- Information given -
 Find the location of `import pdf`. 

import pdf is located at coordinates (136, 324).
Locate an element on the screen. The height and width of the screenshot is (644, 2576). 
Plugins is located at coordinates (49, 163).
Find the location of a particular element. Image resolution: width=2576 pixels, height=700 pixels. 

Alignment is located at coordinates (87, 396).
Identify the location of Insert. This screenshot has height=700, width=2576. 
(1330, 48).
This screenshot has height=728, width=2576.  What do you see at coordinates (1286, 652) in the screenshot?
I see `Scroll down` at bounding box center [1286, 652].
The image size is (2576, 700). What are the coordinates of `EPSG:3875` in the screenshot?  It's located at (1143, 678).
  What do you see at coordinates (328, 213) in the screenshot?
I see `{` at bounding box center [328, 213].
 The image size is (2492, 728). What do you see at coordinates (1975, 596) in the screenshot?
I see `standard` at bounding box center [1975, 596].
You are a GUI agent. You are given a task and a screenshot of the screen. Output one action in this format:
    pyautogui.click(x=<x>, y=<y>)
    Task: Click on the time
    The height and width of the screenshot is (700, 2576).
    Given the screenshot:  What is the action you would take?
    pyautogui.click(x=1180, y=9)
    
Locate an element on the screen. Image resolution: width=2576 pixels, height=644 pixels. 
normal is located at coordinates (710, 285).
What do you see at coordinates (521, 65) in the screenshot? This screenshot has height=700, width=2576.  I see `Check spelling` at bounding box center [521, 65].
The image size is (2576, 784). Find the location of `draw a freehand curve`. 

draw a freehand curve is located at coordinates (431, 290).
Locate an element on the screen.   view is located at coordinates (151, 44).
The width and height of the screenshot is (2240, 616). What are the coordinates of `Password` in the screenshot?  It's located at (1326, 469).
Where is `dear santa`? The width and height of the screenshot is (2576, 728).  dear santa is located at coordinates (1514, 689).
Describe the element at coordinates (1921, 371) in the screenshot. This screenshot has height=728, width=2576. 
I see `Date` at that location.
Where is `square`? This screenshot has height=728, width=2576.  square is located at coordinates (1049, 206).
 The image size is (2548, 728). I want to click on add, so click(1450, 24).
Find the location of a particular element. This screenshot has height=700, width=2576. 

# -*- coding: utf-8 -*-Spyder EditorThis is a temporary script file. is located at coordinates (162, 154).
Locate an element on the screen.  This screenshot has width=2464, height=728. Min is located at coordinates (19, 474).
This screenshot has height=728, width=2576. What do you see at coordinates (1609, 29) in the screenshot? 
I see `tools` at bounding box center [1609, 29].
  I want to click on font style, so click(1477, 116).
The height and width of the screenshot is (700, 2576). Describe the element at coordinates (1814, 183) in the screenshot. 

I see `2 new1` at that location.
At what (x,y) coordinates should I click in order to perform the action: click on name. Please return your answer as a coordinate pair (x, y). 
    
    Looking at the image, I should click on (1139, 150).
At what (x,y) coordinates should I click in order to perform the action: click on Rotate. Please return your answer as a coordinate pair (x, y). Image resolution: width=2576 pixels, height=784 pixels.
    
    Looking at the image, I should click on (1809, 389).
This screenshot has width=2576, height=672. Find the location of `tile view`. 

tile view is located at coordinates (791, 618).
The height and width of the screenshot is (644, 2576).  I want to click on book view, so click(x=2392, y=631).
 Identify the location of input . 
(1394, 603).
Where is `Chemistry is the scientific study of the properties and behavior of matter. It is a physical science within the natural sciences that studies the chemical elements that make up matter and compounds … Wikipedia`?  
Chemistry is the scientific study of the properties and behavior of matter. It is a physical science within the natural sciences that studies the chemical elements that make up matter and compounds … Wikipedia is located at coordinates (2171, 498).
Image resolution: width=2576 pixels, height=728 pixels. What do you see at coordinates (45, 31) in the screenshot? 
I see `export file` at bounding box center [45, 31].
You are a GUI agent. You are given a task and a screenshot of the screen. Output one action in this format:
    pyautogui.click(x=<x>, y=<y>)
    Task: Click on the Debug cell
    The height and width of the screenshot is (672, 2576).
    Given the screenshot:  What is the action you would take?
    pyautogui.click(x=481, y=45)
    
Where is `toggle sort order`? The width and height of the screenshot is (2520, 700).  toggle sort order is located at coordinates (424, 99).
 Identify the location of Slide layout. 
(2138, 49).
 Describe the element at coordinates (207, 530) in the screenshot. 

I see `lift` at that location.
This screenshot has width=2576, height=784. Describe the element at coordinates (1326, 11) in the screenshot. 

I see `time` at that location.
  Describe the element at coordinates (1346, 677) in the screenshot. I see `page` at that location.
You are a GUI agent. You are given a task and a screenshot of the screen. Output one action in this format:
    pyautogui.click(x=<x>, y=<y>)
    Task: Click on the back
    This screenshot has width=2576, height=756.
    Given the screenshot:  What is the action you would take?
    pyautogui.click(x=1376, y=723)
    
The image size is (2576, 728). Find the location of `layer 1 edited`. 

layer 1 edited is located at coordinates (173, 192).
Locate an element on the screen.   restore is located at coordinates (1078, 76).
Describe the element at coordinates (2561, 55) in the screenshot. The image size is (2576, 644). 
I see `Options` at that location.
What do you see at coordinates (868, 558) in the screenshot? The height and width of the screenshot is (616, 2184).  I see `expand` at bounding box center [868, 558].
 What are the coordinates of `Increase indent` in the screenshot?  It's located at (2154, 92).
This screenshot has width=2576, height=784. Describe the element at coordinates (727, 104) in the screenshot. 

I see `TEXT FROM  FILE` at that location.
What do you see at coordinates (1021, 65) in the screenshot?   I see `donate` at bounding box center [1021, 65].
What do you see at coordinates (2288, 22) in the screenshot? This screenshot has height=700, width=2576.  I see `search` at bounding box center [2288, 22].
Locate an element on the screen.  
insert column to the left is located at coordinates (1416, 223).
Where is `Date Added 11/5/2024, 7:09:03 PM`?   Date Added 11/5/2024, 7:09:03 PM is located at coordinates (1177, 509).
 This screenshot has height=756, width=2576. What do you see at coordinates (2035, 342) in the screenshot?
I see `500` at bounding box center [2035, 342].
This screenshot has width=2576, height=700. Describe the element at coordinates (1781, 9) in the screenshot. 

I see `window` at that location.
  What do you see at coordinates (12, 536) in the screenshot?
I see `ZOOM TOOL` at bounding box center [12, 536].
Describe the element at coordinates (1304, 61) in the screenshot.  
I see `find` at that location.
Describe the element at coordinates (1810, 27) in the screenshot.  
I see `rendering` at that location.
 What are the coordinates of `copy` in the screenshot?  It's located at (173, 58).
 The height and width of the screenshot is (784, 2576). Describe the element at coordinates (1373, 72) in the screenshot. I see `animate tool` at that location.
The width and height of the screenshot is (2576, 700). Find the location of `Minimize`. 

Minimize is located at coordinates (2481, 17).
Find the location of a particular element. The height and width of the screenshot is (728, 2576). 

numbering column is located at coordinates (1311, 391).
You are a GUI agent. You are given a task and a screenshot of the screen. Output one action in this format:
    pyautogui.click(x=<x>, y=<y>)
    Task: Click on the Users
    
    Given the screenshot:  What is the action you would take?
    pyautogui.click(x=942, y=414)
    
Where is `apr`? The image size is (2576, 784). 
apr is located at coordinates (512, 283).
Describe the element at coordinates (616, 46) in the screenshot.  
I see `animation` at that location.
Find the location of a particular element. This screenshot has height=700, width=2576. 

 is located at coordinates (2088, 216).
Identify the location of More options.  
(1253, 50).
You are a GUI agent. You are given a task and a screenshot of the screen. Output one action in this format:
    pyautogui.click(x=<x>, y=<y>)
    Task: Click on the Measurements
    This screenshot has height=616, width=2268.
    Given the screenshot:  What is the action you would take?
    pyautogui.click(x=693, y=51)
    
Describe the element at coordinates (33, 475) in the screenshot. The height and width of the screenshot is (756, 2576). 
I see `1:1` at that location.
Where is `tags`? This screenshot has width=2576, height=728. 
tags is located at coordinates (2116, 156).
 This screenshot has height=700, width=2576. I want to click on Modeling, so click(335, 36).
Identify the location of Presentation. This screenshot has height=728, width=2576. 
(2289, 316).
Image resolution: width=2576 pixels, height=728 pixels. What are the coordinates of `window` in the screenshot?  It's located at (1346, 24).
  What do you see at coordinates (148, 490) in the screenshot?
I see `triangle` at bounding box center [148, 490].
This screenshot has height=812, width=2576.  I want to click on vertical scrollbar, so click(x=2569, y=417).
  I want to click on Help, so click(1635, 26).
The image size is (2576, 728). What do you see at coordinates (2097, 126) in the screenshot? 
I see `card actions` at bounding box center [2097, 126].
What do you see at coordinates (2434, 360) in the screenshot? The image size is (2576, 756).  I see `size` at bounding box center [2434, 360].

- Directions -
Rewrite the records from the start through the line containing "The width and height of the screenshot is (2240, 616).", replacing "Locate an element" with "Find an element" and leaving everything else unchanged.

- Correct response -
 Find the location of `import pdf`. 

import pdf is located at coordinates (136, 324).
Find an element on the screen. The height and width of the screenshot is (644, 2576). 
Plugins is located at coordinates (49, 163).
Find the location of a particular element. Image resolution: width=2576 pixels, height=700 pixels. 

Alignment is located at coordinates (87, 396).
Identify the location of Insert. This screenshot has height=700, width=2576. 
(1330, 48).
This screenshot has height=728, width=2576.  What do you see at coordinates (1286, 652) in the screenshot?
I see `Scroll down` at bounding box center [1286, 652].
The image size is (2576, 700). What are the coordinates of `EPSG:3875` in the screenshot?  It's located at (1143, 678).
  What do you see at coordinates (328, 213) in the screenshot?
I see `{` at bounding box center [328, 213].
 The image size is (2492, 728). What do you see at coordinates (1975, 596) in the screenshot?
I see `standard` at bounding box center [1975, 596].
You are a GUI agent. You are given a task and a screenshot of the screen. Output one action in this format:
    pyautogui.click(x=<x>, y=<y>)
    Task: Click on the time
    The height and width of the screenshot is (700, 2576).
    Given the screenshot:  What is the action you would take?
    pyautogui.click(x=1180, y=9)
    
Find an element on the screen. Image resolution: width=2576 pixels, height=644 pixels. 
normal is located at coordinates (710, 285).
What do you see at coordinates (521, 65) in the screenshot? This screenshot has height=700, width=2576.  I see `Check spelling` at bounding box center [521, 65].
The image size is (2576, 784). Find the location of `draw a freehand curve`. 

draw a freehand curve is located at coordinates (431, 290).
Find an element on the screen.   view is located at coordinates (151, 44).
The width and height of the screenshot is (2240, 616). What are the coordinates of `Password` in the screenshot?  It's located at (1326, 469).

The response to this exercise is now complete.